Товарищ отошел от лошади, облокотился о козлы и, сложив на них руки, из-под козырька стал глядеть Аркадию Петровичу в переносицу; глаза его сузились еще больше, загорелые на солнце морщинки поднялись к ним.
Аркадий Петрович вынул руку из бокового кармана, поправил чемодан, чтобы не лез на ноги, колени его коломытно свело.
— К завтраму ж отобьете, товарищ…
«Не пронесет, не пронесет», — впивался ему в мозг гвоздочек.
— Отобьем не отобьем, а ездить вам, товарищ, не к чему; здесь у нас эва чем пахнет, слышите?
За скатами забрехал пулемет, прорыдал, затих, зарыдал гулче; красноармейцы, лежавшие на животах, засмеялись чему-то весело.
— Может, мне переждать здесь, у вас? — спросил Аркадий Петрович, улыбаясь той улыбкой, какую презирал в себе, и вдруг как-то со стороны увидел себя в зеленом пыльнике, в запыленном и выцветшем шлюпике, с небритым, жалко сморщенным лицом, душа в нем стала скулить по-щенячьи.
— Переждать, товарищ, придется.

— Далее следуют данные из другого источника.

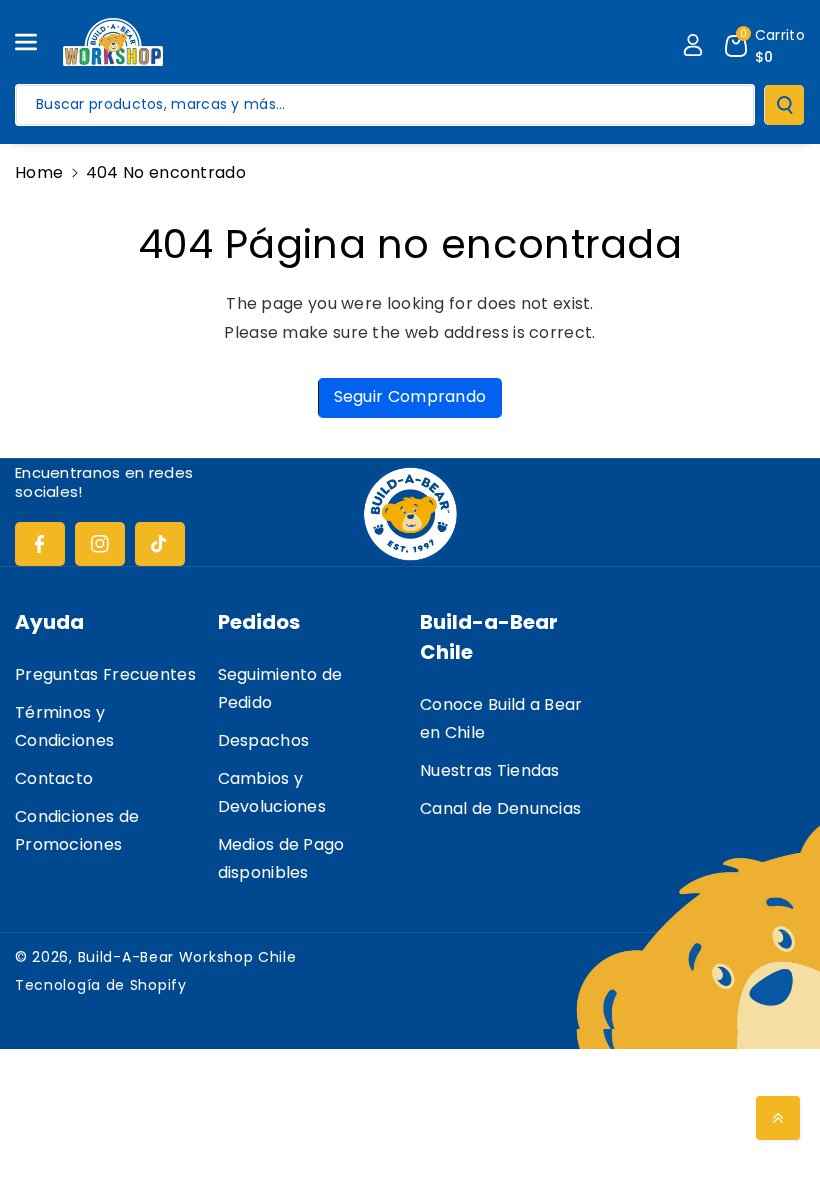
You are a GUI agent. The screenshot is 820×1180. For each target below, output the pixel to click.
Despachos (264, 740)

А ну-ка, Петухов, сведи-ка товарища в сарай, тому-то нашему пленному повеселей будет, стосковался, поди. Слезайте, товарищ, приехали.
— У меня ж мандат, — оробев, проговорил Аркадий Петрович, а сам уже стал вылезать из тарантаса задом, думая, что пропал, говоря: — Я еду по инструкции центральной власти, уполномочившей меня… и у меня чемодан, можете обыскать, ничего подозрительного.

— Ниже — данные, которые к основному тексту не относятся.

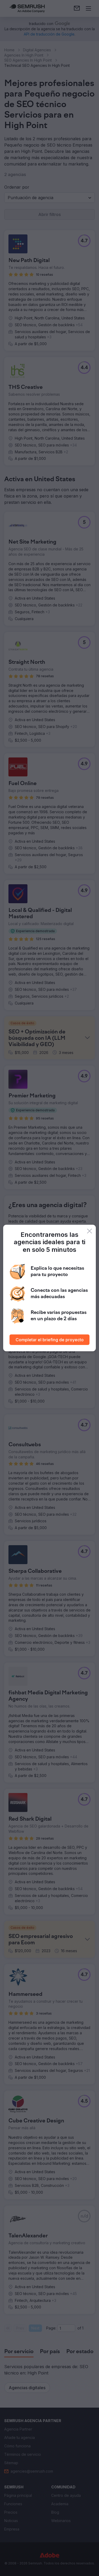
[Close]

— Чемодан мужик к себе свезет, чемодана вашего нам не нужно. Иди, Петухов, да мигом назад.
Петухов был низок ростом, глумлив лицом, картуз его был прострелен, портки висели над рыжими сапогами будто надутые, через грудь косо шел ремень винтовки. Он зашагал вразвалку, качаясь всем телом, и поглядел на слезшего Аркадия Петровича, как на бездушное бревно. Потом повернулся и пошел к околице.
Аркадий Петрович безропотно пошел за ним, глядя на его пропотелую, всю в пятнах, и покрытую пылью гимнастерку, на винтовку с обрезанным дулом, чтобы легче весила, и думал, что как же так, что вот так история, что надо же выяснить…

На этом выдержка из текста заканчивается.